O Supremo Tribunal Federal (STF), pilar da estabilidade institucional brasileira, atravessa um momento de crise de legitimidade sem precedentes. Segundo levantamento do instituto Datafolha divulgado nesta terça-feira (14), o tribunal vive sob uma ambiguidade de percepção: enquanto 75% dos brasileiros afirmam que seus ministros detêm “poder demais”, uma maioria sólida de 71% ainda considera a instituição essencial para a proteção da democracia no país.
Os dados refletem o desgaste de uma corte que, nos últimos anos, abandonou o papel de árbitro discreto para se tornar protagonista — e, por vezes, alvo — das maiores tempestades políticas da República. O estudo ouviu 2.004 pessoas em 137 municípios entre os dias 7 e 9 de abril, com margem de erro de dois pontos percentuais.
A clivagem ideológica
A percepção sobre a atuação do STF é fortemente filtrada pelo prisma da polarização entre o lulismo e o bolsonarismo. Entre os eleitores de Jair Bolsonaro (PL), a crítica é contundente: 88% acreditam que o tribunal ultrapassou seus limites constitucionais. Contudo, o sentimento de desconforto com o poder da corte não é exclusivo da direita; mesmo entre os eleitores de Luiz Inácio Lula da Silva (PT), 64% concordam que os magistrados concentram autoridade excessiva.
Inversamente, a defesa do papel democrático do tribunal é o ponto de união entre os apoiadores do atual governo, com 84% de aprovação. Surpreende, entretanto, que 60% dos eleitores bolsonaristas também reconheçam a importância da corte para a preservação do regime democrático, apesar da retórica constante de enfrentamento mantida pelo ex-presidente.
Um tribunal no centro do alvo
O protagonismo do STF não é um fenômeno súbito. Desde o julgamento do Mensalão, passando pela Operação Lava Jato, o impeachment de Dilma Rousseff e a gestão da pandemia, a corte tem sido chamada a decidir sobre os temas mais sensíveis da vida pública.
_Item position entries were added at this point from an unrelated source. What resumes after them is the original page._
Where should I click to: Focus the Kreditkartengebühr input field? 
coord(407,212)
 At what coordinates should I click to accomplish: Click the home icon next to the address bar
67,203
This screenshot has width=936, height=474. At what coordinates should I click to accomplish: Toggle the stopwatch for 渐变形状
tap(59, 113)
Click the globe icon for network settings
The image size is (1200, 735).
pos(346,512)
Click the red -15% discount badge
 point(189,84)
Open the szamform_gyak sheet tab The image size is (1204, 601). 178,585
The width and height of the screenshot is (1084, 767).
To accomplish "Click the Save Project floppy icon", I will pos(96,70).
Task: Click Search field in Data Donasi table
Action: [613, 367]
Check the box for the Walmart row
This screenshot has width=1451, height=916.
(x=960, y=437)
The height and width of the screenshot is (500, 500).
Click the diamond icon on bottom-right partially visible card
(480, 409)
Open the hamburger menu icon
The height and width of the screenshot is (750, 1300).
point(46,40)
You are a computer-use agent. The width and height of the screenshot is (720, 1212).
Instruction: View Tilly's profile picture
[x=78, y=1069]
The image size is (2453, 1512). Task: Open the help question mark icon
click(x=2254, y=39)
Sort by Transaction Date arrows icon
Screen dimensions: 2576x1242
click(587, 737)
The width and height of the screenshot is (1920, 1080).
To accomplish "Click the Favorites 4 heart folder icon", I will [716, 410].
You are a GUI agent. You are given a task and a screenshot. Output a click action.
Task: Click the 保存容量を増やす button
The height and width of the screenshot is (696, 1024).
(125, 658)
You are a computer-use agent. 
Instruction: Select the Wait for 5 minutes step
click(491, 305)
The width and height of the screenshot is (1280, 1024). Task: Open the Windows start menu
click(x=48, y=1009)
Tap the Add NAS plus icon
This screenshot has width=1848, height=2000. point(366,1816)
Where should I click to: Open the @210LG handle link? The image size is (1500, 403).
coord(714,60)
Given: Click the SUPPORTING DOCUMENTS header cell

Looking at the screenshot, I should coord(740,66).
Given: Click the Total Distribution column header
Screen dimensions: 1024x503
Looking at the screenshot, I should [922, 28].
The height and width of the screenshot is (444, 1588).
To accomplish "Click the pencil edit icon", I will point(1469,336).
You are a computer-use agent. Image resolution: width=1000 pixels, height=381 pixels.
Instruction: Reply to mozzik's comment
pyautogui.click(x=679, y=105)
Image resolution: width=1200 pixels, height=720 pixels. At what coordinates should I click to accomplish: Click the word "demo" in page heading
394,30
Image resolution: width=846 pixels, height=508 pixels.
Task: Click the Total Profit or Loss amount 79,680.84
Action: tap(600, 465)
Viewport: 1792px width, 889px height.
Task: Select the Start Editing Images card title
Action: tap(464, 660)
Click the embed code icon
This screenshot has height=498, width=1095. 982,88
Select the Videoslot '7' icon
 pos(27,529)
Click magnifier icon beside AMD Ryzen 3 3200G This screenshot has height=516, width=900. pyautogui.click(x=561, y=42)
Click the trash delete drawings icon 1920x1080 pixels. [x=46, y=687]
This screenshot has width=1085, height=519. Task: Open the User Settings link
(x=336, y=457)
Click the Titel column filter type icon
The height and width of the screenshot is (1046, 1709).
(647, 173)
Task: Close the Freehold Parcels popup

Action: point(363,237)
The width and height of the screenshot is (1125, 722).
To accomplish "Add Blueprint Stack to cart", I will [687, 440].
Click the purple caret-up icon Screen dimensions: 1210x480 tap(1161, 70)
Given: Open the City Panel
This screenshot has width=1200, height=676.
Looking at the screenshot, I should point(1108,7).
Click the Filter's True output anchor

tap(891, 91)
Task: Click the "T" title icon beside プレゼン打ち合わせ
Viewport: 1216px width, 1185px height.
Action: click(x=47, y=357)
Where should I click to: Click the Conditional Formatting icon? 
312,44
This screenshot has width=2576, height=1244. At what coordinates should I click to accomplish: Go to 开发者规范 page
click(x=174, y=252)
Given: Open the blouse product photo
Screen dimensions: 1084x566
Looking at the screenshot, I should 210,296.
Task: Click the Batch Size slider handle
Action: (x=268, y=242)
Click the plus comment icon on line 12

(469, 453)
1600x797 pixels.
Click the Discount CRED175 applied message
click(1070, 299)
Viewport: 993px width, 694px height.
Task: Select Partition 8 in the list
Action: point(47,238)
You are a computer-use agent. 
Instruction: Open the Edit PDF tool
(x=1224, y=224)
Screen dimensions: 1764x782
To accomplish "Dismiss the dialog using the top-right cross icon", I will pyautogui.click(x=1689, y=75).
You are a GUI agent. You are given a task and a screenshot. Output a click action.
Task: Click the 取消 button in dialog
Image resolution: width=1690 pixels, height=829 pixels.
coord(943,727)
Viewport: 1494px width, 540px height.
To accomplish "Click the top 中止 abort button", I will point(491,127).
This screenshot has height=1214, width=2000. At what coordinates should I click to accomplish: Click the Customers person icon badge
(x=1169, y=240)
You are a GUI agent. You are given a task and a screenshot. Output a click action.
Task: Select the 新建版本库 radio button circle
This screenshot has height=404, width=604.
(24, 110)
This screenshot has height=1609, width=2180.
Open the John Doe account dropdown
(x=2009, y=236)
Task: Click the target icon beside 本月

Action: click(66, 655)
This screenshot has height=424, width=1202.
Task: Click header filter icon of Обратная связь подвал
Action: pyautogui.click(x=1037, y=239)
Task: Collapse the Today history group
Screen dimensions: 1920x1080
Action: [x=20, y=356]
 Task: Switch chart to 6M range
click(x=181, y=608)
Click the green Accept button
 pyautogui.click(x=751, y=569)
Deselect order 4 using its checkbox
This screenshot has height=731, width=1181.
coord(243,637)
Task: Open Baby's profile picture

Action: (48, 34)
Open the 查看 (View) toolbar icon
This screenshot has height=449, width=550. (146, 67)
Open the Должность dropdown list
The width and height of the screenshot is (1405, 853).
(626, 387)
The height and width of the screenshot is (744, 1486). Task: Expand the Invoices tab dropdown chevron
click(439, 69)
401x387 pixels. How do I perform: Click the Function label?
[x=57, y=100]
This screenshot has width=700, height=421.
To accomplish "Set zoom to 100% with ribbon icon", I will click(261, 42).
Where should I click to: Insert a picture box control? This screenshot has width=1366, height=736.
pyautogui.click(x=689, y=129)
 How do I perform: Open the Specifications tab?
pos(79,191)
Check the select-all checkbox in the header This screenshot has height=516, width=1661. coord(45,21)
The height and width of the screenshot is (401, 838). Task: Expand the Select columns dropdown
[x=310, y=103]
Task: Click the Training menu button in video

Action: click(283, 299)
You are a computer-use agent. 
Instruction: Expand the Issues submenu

Recentemente, o tribunal assumiu o papel de barreira contra as investidas autoritárias que culminaram no 8 de Janeiro, utilizando-se de medidas heterodoxas — como o inquérito das fake news — que, se por um lado preservaram a ordem, por outro alimentaram críticas sobre o arbítrio dos juízes.
O prestígio da instituição, contudo, enfrenta novas frentes de desgaste. A pesquisa aponta que 75% da população acredita que a confiança no Supremo hoje é menor do que no passado. O cenário é agravado por suspeitas recentes que vinculam membros da corte ao setor financeiro, especificamente ao caso do Banco Master e do ex-banqueiro Daniel Vorcaro.
Pressão por reformas
Diante da erosão da imagem pública, a própria cúpula do tribunal sinaliza a necessidade de mudanças. O atual presidente, Edson Fachin, tem defendido a implementação de um código de ética rigoroso para os ministros. Fora do tribunal, juristas e setores da sociedade civil intensificam a pressão por reformas estruturais, como:
- Restrições às decisões monocráticas: Limitar o poder de um único ministro de suspender leis ou atos do Executivo.
- Mandatos com tempo determinado: Fim da vitaliciedade até os 75 anos.
- Auto-regulação: Adoção de mecanismos de transparência para evitar intervenções externas mais drásticas do Legislativo.
O horizonte político promete manter a pressão elevada. Grupos ligados a Bolsonaro planejam transformar o tribunal no tema central das campanhas para o Senado neste ano, visando formar uma maioria capaz de levar adiante processos de impeachment de magistrados na próxima legislatura. O recado das urnas e das pesquisas é claro: para sobreviver como guardião da Constituição, o Supremo precisará equilibrar sua força política com uma renovada austeridade institucional.